True-to-size surface mapping with neutral helium atoms

2021 
Three-dimensional mapping of microscopic surface structures is important in many applications of technology and research, including areas as diverse as microfluidics, MEMS, and geoscience. However, on the nanoscale, using established techniques for such imaging can be extremely challenging. Scanning helium microscopy is a technique that uses neutral helium atoms as a probe, enabling completely nondestructive imaging. The technique is broadly applicable and ideal for many otherwise difficult-to-image materials, such as insulators, ultrathin nanocoatings, and biological samples. Here we present a method for implementation and operation of a stereo helium microscope, by applying the photometric stereo method of surface reconstruction to helium microscopy. Four detectors around the sample are typically required, but we show how sample rotation can be used to perform stereo reconstruction with a single-detector instrument, or to improve the quality of the reconstructed surface by increasing the number of independent measurements.

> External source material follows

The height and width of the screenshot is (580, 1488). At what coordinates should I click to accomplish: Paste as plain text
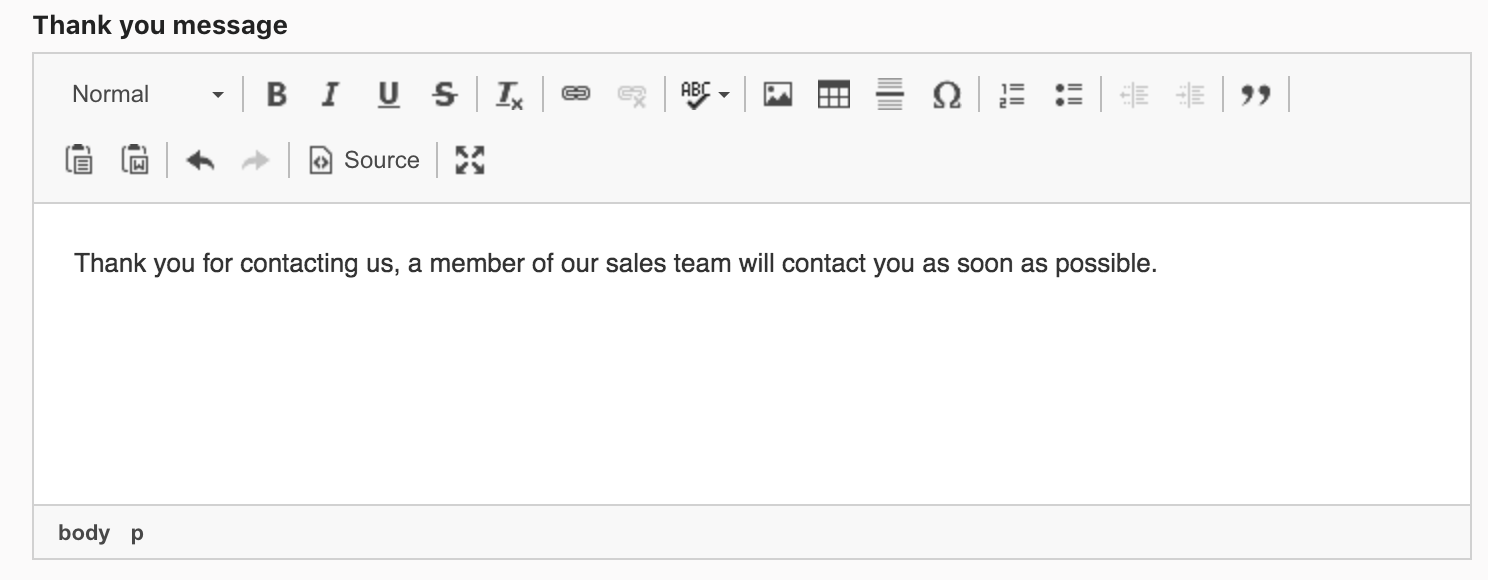pyautogui.click(x=79, y=160)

We examine the quality of the reconstructed surface and show that for low aspect ratio good absolute height is recovered. For features with height/width $\ensuremath{\sim}1$ the shape of the surface is still recovered well (8% error) despite multiple scattering and masking of the helium beam by surface topography. Therefore, it is possible to perform accurate reconstruction of the shape of nanoscale structures with a height to width ratio of at least unity.